In den Hauptschulen der Stadt sind 7 von 10 Schülern praktisch nicht lesefähig. Ist das akzeptabel, Herr Schindler?
Das Problem ist nicht die Hauptschule. Unsere Grundschulen bringen nicht die Leistung, die sie bringen sollten. Wir haben eine sechsjährige Grundschule, alle Schüler lernen zusammen. Aber wir kümmern uns gar nicht um sie! Ich habe einen Fünftklässler gesehen, der das kleine Einmaleins noch nicht konnte.
Was tut der oberste Elternvertreter Berlins, um die skandalös hohe Zahl an Risikoschülern zu senken?
Ich weise auf die Schwachpunkte und die Defizite hin. Wir müssen zur Kenntnis nehmen, dass Schüler zur Schule kommen, die bereits großen Rückstand haben. Die Grundschule muss dafür sorgen, dass Schüler problemlos weiterlernen können.
Die Unterschiede werden auch schon vor der Schule gemacht - von den Eltern.
Wir können doch ein Kind, das mit fünf oder sechs Jahren in die Schule kommt, nicht als Risiko ansehen! Die Schule hat die Aufgabe, grundlegende Fähigkeiten zu vermitteln - und das schafft sie nicht. Die Kinder werden also in der Grundschule zu Risikoschülern gemacht. Unser Ziel muss es aber sein, dass auch Schüler gefördert werden, die keine Hilfe von Zuhause erhalten. Dies muss der Bildungssenator gewährleisten.
Wieso stellen Sie nicht dieselben Ansprüche an die, die Sie gewählt haben - die Eltern? Die haben eine Mitverantwortung.
Weil das unbestritten ist und weil das auch immer wieder gesagt wird. Aber wir müssen Rahmenbedingungen schaffen, dass auch Kinder von Eltern, die nicht klarkommen, eine Chance haben.
Der Senator bringt seine Grundschulen nicht auf Vordermann - und Sie kümmern sich nicht um die Eltern. Zusammen produzieren sie die Berliner Bildungsarmut.
Wir kommen nicht darum herum, dass es immer wieder Ausfälle geben wird. Aber irgendjemand muss doch diese Kinder auffangen. Das machen übrigens auch Eltern als Lesepaten. Der Verein Berliner Kaufleute hat so ein Projekt. Jetzt gibt es das Programm "teach first".
Es finden sich Dutzende Programme. Aber gibt es irgendeine Initiative, mit der die Landeselternvertretung überforderten Eltern hilft?

### Schriftliche Aufgaben
• A. Erkläre in ein bis drei Sätzen, warum Herr Schindler im Interview über Berliner Schulen an die Eltern nicht dieselben Ansprüche stellt.
• B. Schreibe aus dem Interview über Berliner Schulen alle Sätze heraus, die mit einem Fragezeichen enden.
• C. Führe das Interview über Berliner Schulen im Anschluss an seinen letzten Satz fort.

### Datensätze
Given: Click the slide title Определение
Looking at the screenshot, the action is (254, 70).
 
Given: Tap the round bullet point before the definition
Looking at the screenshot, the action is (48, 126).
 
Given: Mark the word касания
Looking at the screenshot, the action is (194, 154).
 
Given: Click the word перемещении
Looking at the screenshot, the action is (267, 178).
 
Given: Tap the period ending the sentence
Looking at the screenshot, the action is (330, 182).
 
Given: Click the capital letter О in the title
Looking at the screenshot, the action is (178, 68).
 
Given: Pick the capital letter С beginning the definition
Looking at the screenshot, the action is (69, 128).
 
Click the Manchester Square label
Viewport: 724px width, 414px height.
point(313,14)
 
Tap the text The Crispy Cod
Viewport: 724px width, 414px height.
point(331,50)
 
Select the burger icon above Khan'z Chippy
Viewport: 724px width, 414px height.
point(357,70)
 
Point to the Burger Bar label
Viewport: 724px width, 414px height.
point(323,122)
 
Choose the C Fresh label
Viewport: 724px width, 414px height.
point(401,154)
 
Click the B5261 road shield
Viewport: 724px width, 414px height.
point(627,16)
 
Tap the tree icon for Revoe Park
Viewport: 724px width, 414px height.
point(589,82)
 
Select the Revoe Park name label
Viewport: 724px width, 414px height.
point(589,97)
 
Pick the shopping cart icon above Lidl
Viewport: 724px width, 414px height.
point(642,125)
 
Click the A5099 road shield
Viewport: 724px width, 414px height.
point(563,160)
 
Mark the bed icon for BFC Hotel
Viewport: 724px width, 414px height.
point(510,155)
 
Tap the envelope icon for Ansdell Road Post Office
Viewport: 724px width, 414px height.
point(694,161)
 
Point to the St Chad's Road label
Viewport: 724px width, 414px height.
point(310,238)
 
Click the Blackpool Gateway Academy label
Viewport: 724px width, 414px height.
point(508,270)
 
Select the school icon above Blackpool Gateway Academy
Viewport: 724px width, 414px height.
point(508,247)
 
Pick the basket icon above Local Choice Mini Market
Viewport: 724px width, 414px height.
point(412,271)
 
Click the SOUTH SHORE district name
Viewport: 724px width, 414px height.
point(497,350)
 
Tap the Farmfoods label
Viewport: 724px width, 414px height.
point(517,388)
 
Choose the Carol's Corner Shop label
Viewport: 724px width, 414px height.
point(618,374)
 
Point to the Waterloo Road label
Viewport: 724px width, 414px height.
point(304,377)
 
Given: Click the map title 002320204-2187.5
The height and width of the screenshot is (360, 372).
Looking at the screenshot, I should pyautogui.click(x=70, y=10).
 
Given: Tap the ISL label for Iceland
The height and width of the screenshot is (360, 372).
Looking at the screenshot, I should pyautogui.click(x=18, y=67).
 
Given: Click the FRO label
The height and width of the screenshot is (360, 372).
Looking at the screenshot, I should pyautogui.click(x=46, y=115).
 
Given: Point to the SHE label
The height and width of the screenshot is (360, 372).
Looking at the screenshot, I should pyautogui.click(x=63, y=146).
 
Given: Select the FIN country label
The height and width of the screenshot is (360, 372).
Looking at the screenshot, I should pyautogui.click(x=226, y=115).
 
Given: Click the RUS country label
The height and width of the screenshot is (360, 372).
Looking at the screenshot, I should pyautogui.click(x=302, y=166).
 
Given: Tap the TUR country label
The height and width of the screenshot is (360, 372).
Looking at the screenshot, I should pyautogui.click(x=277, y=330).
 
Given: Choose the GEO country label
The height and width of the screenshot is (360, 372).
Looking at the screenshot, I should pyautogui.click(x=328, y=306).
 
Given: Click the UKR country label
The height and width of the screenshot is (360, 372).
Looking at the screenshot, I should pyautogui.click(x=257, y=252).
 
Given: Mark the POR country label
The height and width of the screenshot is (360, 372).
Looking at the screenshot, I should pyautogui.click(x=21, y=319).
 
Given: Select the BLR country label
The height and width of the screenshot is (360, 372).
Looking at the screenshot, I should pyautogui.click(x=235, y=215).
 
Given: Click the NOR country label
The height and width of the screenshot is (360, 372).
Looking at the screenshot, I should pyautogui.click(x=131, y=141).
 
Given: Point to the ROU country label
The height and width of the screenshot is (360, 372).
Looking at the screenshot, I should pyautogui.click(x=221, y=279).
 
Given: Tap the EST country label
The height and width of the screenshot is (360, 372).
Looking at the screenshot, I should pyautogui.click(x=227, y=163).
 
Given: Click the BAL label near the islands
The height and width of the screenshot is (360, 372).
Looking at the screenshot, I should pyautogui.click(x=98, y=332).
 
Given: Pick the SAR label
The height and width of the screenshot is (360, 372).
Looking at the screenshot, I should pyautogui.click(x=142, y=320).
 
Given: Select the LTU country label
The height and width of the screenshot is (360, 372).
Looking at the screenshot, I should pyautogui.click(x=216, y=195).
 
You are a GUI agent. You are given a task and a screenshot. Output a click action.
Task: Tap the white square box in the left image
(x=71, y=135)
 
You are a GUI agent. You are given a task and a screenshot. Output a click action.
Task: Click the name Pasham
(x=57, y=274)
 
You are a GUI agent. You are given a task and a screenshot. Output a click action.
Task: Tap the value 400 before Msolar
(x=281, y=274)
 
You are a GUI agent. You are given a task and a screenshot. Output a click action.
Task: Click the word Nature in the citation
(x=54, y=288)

### Ergebnisse je Aufgabe
• A. Er stellt an die Eltern nicht dieselben Ansprüche, weil deren Mitverantwortung unbestritten ist und immer wieder gesagt wird. Stattdessen müssten Rahmenbedingungen geschaffen werden, damit auch Kinder von Eltern, die nicht klarkommen, eine Chance haben.

• B.
- Ist das akzeptabel, Herr Schindler?
- Was tut der oberste Elternvertreter Berlins, um die skandalös hohe Zahl an Risikoschülern zu senken?
- Wieso stellen Sie nicht dieselben Ansprüche an die, die Sie gewählt haben - die Eltern?
- Aber gibt es irgendeine Initiative, mit der die Landeselternvertretung überforderten Eltern hilft?

• C.
Wir sind ein kleines Gremium von 24 Ehrenamtlichen. Wir geben den Eltern vor Ort Infomaterial an die Hand, führen Veranstaltungen durch, stehen als Ansprechpartner zur Verfügung. Das machen wir nicht alles selber, sondern beziehen auch Elternsprecher im Bezirk und in der einzelnen Schule mit ein. Die erklären zum Beispiel Eltern in sozialen Brennpunkten, wie man die Elternarbeit und die Kommunikation mit der Schule verbessern kann.
Sie wissen doch, dass Schule in den sozialen Brennpunkten der Stadt nur dann gelingen kann, wenn man Erziehungskurse anbietet. Wenn man der Mama von Ali und dem Vater von Kevin zeigt: "Kümmer dich um dein Kind, du kannst es fördern!" Das sind auch Ihre Eltern.
Wir geben Ihnen das Rüstzeug an die Hand, damit sie erfolgreich in den Gremien agieren können. Es ist doch das große Problem von Elternvertretern: Sie kommen völlig neu in eine Schule - und ihnen sitzen Vollprofis gegenüber. Der Rektor und die Lehrer, die seit 20 Jahren nichts anderes machen und die man gar nicht versteht, weil sie lauter Kunstbegriffe im Mund führen.
Ach was, Abkürzungen lernen Eltern blitzschnell. Aber sie wissen nicht, dass man heute anders Schule macht. Eltern haben ein Unterrichtsschema von vor 30 Jahren im Kopf. Unterricht soll am besten so laufen wie in der Feuerzangenbowle: Im Gymnasium, von vorn und mit einem Lehrer, der so witzig wie Heinz Rühmann ist. Eltern denken: Keine Experimente mit meinem Kind!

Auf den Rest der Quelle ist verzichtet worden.